= What this task involves =
Exactly as written, retype all of the records that come next.

START Material for this task

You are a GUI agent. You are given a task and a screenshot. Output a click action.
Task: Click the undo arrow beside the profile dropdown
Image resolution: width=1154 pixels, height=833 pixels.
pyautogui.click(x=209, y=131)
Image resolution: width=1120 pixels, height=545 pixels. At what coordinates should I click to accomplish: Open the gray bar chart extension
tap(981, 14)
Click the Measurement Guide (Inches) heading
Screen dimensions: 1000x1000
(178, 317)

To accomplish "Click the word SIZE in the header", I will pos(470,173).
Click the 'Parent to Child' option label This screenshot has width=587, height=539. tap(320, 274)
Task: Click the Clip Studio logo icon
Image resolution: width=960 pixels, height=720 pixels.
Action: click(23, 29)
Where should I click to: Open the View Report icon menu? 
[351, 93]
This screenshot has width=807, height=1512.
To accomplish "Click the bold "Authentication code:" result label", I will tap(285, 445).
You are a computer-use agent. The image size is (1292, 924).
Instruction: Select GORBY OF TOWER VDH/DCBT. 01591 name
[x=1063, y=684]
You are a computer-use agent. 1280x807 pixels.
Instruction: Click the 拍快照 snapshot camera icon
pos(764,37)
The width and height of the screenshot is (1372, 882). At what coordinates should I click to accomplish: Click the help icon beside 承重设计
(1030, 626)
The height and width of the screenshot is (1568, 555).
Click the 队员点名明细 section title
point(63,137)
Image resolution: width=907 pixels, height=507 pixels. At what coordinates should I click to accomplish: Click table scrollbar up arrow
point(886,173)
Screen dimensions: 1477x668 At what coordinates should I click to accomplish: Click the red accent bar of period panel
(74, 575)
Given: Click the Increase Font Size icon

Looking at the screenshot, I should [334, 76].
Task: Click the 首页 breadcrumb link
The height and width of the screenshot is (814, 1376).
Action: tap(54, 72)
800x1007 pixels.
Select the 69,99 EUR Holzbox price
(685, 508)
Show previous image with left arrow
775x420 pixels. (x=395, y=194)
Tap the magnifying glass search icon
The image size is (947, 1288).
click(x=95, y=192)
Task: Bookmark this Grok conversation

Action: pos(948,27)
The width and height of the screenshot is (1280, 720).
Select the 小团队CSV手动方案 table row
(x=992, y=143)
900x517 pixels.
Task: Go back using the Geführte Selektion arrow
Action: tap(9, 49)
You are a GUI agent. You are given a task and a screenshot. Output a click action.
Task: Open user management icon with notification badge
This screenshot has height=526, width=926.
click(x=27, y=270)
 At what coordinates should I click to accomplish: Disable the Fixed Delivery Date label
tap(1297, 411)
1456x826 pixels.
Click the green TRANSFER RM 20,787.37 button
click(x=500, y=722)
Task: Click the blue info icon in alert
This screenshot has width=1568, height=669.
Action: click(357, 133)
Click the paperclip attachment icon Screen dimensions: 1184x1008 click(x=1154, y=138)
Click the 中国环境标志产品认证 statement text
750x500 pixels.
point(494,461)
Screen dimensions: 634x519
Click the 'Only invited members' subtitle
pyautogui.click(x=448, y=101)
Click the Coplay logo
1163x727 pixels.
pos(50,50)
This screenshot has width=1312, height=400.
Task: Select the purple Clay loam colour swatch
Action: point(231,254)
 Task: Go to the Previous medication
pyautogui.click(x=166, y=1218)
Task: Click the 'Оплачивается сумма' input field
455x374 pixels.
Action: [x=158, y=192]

END Material for this task

= Answer section =
You are a GUI agent. You are given a task and a screenshot. Output a click action.
Task: Click the undo arrow beside the profile dropdown
Image resolution: width=1154 pixels, height=833 pixels.
pyautogui.click(x=209, y=131)
Image resolution: width=1120 pixels, height=545 pixels. At what coordinates should I click to accomplish: Open the gray bar chart extension
tap(981, 14)
Click the Measurement Guide (Inches) heading
Screen dimensions: 1000x1000
(178, 317)

To accomplish "Click the word SIZE in the header", I will pos(470,173).
Click the 'Parent to Child' option label This screenshot has width=587, height=539. tap(320, 274)
Task: Click the Clip Studio logo icon
Image resolution: width=960 pixels, height=720 pixels.
Action: click(23, 29)
Where should I click to: Open the View Report icon menu? 
[351, 93]
This screenshot has width=807, height=1512.
To accomplish "Click the bold "Authentication code:" result label", I will tap(285, 445).
You are a computer-use agent. The image size is (1292, 924).
Instruction: Select GORBY OF TOWER VDH/DCBT. 01591 name
[x=1063, y=684]
You are a computer-use agent. 1280x807 pixels.
Instruction: Click the 拍快照 snapshot camera icon
pos(764,37)
The width and height of the screenshot is (1372, 882). At what coordinates should I click to accomplish: Click the help icon beside 承重设计
(1030, 626)
The height and width of the screenshot is (1568, 555).
Click the 队员点名明细 section title
point(63,137)
Image resolution: width=907 pixels, height=507 pixels. At what coordinates should I click to accomplish: Click table scrollbar up arrow
point(886,173)
Screen dimensions: 1477x668 At what coordinates should I click to accomplish: Click the red accent bar of period panel
(74, 575)
Given: Click the Increase Font Size icon

Looking at the screenshot, I should [334, 76].
Task: Click the 首页 breadcrumb link
The height and width of the screenshot is (814, 1376).
Action: tap(54, 72)
800x1007 pixels.
Select the 69,99 EUR Holzbox price
(685, 508)
Show previous image with left arrow
775x420 pixels. (x=395, y=194)
Tap the magnifying glass search icon
The image size is (947, 1288).
click(x=95, y=192)
Task: Bookmark this Grok conversation

Action: pos(948,27)
The width and height of the screenshot is (1280, 720).
Select the 小团队CSV手动方案 table row
(x=992, y=143)
900x517 pixels.
Task: Go back using the Geführte Selektion arrow
Action: tap(9, 49)
You are a GUI agent. You are given a task and a screenshot. Output a click action.
Task: Open user management icon with notification badge
This screenshot has height=526, width=926.
click(x=27, y=270)
 At what coordinates should I click to accomplish: Disable the Fixed Delivery Date label
tap(1297, 411)
1456x826 pixels.
Click the green TRANSFER RM 20,787.37 button
click(x=500, y=722)
Task: Click the blue info icon in alert
This screenshot has width=1568, height=669.
Action: click(357, 133)
Click the paperclip attachment icon Screen dimensions: 1184x1008 click(x=1154, y=138)
Click the 中国环境标志产品认证 statement text
750x500 pixels.
point(494,461)
Screen dimensions: 634x519
Click the 'Only invited members' subtitle
pyautogui.click(x=448, y=101)
Click the Coplay logo
1163x727 pixels.
pos(50,50)
This screenshot has width=1312, height=400.
Task: Select the purple Clay loam colour swatch
Action: point(231,254)
 Task: Go to the Previous medication
pyautogui.click(x=166, y=1218)
Task: Click the 'Оплачивается сумма' input field
455x374 pixels.
Action: [x=158, y=192]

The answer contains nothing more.